Render these lines as a Markdown table with two columns, Row and Line, numbering each line in order and skipping any blank lines. Cover all the items.

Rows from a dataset
-=-=-

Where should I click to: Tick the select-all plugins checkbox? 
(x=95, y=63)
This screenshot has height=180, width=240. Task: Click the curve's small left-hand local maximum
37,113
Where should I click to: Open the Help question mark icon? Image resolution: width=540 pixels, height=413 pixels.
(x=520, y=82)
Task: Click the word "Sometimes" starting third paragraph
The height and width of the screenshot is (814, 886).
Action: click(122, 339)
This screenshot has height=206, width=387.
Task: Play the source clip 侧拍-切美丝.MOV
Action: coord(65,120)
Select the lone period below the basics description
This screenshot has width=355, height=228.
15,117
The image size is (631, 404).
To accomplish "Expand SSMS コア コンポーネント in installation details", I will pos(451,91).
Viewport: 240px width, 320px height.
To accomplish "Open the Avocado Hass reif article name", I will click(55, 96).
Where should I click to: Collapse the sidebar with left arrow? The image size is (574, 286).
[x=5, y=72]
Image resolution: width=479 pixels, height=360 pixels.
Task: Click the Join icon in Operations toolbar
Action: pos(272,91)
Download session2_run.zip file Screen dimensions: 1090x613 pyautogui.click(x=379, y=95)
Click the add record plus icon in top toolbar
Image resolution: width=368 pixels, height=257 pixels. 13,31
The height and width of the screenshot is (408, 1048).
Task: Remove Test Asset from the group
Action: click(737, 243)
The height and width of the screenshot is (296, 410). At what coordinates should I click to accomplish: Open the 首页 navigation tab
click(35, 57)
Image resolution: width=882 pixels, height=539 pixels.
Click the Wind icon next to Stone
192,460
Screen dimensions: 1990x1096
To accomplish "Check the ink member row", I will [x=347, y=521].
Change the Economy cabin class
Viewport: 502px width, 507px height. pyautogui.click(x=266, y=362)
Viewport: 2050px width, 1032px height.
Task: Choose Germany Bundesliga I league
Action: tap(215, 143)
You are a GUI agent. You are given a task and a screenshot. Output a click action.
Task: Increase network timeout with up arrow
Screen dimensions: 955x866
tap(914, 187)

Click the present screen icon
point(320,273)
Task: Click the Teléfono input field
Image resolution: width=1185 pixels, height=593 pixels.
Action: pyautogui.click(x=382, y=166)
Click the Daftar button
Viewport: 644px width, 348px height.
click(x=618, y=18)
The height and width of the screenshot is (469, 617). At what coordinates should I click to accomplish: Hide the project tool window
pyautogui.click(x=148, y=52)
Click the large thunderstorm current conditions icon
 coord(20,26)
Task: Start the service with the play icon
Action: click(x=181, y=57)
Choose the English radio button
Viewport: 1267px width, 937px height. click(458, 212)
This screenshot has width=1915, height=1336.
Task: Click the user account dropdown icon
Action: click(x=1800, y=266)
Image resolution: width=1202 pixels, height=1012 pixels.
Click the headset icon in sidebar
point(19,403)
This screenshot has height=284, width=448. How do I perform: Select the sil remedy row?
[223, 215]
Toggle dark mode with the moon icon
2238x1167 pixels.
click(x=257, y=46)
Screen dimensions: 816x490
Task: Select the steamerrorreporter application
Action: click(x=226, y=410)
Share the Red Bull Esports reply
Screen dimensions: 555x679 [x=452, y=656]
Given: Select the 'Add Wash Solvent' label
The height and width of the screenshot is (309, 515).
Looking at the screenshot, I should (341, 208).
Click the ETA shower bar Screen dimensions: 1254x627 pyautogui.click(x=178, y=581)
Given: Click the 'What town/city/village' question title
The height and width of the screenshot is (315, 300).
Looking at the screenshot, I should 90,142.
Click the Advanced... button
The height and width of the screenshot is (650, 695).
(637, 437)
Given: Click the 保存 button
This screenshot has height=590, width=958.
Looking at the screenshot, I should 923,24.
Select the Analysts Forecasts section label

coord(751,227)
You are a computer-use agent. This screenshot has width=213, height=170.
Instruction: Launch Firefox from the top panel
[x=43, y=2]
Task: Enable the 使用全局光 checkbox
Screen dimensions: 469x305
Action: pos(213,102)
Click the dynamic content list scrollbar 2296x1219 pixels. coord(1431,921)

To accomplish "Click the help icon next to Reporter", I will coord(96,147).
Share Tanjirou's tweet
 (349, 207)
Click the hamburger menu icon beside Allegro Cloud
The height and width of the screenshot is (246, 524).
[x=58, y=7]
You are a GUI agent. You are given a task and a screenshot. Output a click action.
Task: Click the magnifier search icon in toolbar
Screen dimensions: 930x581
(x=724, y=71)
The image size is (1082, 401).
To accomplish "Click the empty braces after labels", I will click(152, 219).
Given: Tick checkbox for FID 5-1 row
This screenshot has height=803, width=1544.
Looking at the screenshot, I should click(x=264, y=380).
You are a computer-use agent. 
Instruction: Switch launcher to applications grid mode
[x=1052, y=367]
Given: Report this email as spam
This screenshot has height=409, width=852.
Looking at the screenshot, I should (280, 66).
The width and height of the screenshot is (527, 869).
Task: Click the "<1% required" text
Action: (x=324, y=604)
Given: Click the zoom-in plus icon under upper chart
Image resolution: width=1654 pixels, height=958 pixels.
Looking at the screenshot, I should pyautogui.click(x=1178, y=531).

-=-=-

Solved exercise ::
| Row | Line |
|---|---|
| 1 | Where should I click to: Tick the select-all plugins checkbox?  |
| 2 | (x=95, y=63) |
| 3 | This screenshot has height=180, width=240. Task: Click the curve's small left-hand local maximum |
| 4 | 37,113 |
| 5 | Where should I click to: Open the Help question mark icon? Image resolution: width=540 pixels, height=413 pixels. |
| 6 | (x=520, y=82) |
| 7 | Task: Click the word "Sometimes" starting third paragraph |
| 8 | The height and width of the screenshot is (814, 886). |
| 9 | Action: click(122, 339) |
| 10 | This screenshot has height=206, width=387. |
| 11 | Task: Play the source clip 侧拍-切美丝.MOV |
| 12 | Action: coord(65,120) |
| 13 | Select the lone period below the basics description |
| 14 | This screenshot has width=355, height=228. |
| 15 | 15,117 |
| 16 | The image size is (631, 404). |
| 17 | To accomplish "Expand SSMS コア コンポーネント in installation details", I will pos(451,91). |
| 18 | Viewport: 240px width, 320px height. |
| 19 | To accomplish "Open the Avocado Hass reif article name", I will click(55, 96). |
| 20 | Where should I click to: Collapse the sidebar with left arrow? The image size is (574, 286). |
| 21 | [x=5, y=72] |
| 22 | Image resolution: width=479 pixels, height=360 pixels. |
| 23 | Task: Click the Join icon in Operations toolbar |
| 24 | Action: pos(272,91) |
| 25 | Download session2_run.zip file Screen dimensions: 1090x613 pyautogui.click(x=379, y=95) |
| 26 | Click the add record plus icon in top toolbar |
| 27 | Image resolution: width=368 pixels, height=257 pixels. 13,31 |
| 28 | The height and width of the screenshot is (408, 1048). |
| 29 | Task: Remove Test Asset from the group |
| 30 | Action: click(737, 243) |
| 31 | The height and width of the screenshot is (296, 410). At what coordinates should I click to accomplish: Open the 首页 navigation tab |
| 32 | click(35, 57) |
| 33 | Image resolution: width=882 pixels, height=539 pixels. |
| 34 | Click the Wind icon next to Stone |
| 35 | 192,460 |
| 36 | Screen dimensions: 1990x1096 |
| 37 | To accomplish "Check the ink member row", I will [x=347, y=521]. |
| 38 | Change the Economy cabin class |
| 39 | Viewport: 502px width, 507px height. pyautogui.click(x=266, y=362) |
| 40 | Viewport: 2050px width, 1032px height. |
| 41 | Task: Choose Germany Bundesliga I league |
| 42 | Action: tap(215, 143) |
| 43 | You are a GUI agent. You are given a task and a screenshot. Output a click action. |
| 44 | Task: Increase network timeout with up arrow |
| 45 | Screen dimensions: 955x866 |
| 46 | tap(914, 187) |
| 47 | Click the present screen icon |
| 48 | point(320,273) |
| 49 | Task: Click the Teléfono input field |
| 50 | Image resolution: width=1185 pixels, height=593 pixels. |
| 51 | Action: pyautogui.click(x=382, y=166) |
| 52 | Click the Daftar button |
| 53 | Viewport: 644px width, 348px height. |
| 54 | click(x=618, y=18) |
| 55 | The height and width of the screenshot is (469, 617). At what coordinates should I click to accomplish: Hide the project tool window |
| 56 | pyautogui.click(x=148, y=52) |
| 57 | Click the large thunderstorm current conditions icon |
| 58 |  coord(20,26) |
| 59 | Task: Start the service with the play icon |
| 60 | Action: click(x=181, y=57) |
| 61 | Choose the English radio button |
| 62 | Viewport: 1267px width, 937px height. click(458, 212) |
| 63 | This screenshot has width=1915, height=1336. |
| 64 | Task: Click the user account dropdown icon |
| 65 | Action: click(x=1800, y=266) |
| 66 | Image resolution: width=1202 pixels, height=1012 pixels. |
| 67 | Click the headset icon in sidebar |
| 68 | point(19,403) |
| 69 | This screenshot has height=284, width=448. How do I perform: Select the sil remedy row? |
| 70 | [223, 215] |
| 71 | Toggle dark mode with the moon icon |
| 72 | 2238x1167 pixels. |
| 73 | click(x=257, y=46) |
| 74 | Screen dimensions: 816x490 |
| 75 | Task: Select the steamerrorreporter application |
| 76 | Action: click(x=226, y=410) |
| 77 | Share the Red Bull Esports reply |
| 78 | Screen dimensions: 555x679 [x=452, y=656] |
| 79 | Given: Select the 'Add Wash Solvent' label |
| 80 | The height and width of the screenshot is (309, 515). |
| 81 | Looking at the screenshot, I should (341, 208). |
| 82 | Click the ETA shower bar Screen dimensions: 1254x627 pyautogui.click(x=178, y=581) |
| 83 | Given: Click the 'What town/city/village' question title |
| 84 | The height and width of the screenshot is (315, 300). |
| 85 | Looking at the screenshot, I should 90,142. |
| 86 | Click the Advanced... button |
| 87 | The height and width of the screenshot is (650, 695). |
| 88 | (637, 437) |
| 89 | Given: Click the 保存 button |
| 90 | This screenshot has height=590, width=958. |
| 91 | Looking at the screenshot, I should 923,24. |
| 92 | Select the Analysts Forecasts section label |
| 93 | coord(751,227) |
| 94 | You are a computer-use agent. This screenshot has width=213, height=170. |
| 95 | Instruction: Launch Firefox from the top panel |
| 96 | [x=43, y=2] |
| 97 | Task: Enable the 使用全局光 checkbox |
| 98 | Screen dimensions: 469x305 |
| 99 | Action: pos(213,102) |
| 100 | Click the dynamic content list scrollbar 2296x1219 pixels. coord(1431,921) |
| 101 | To accomplish "Click the help icon next to Reporter", I will coord(96,147). |
| 102 | Share Tanjirou's tweet |
| 103 |  (349, 207) |
| 104 | Click the hamburger menu icon beside Allegro Cloud |
| 105 | The height and width of the screenshot is (246, 524). |
| 106 | [x=58, y=7] |
| 107 | You are a GUI agent. You are given a task and a screenshot. Output a click action. |
| 108 | Task: Click the magnifier search icon in toolbar |
| 109 | Screen dimensions: 930x581 |
| 110 | (x=724, y=71) |
| 111 | The image size is (1082, 401). |
| 112 | To accomplish "Click the empty braces after labels", I will click(152, 219). |
| 113 | Given: Tick checkbox for FID 5-1 row |
| 114 | This screenshot has height=803, width=1544. |
| 115 | Looking at the screenshot, I should click(x=264, y=380). |
| 116 | You are a computer-use agent.  |
| 117 | Instruction: Switch launcher to applications grid mode |
| 118 | [x=1052, y=367] |
| 119 | Given: Report this email as spam |
| 120 | This screenshot has height=409, width=852. |
| 121 | Looking at the screenshot, I should (280, 66). |
| 122 | The width and height of the screenshot is (527, 869). |
| 123 | Task: Click the "<1% required" text |
| 124 | Action: (x=324, y=604) |
| 125 | Given: Click the zoom-in plus icon under upper chart |
| 126 | Image resolution: width=1654 pixels, height=958 pixels. |
| 127 | Looking at the screenshot, I should pyautogui.click(x=1178, y=531). |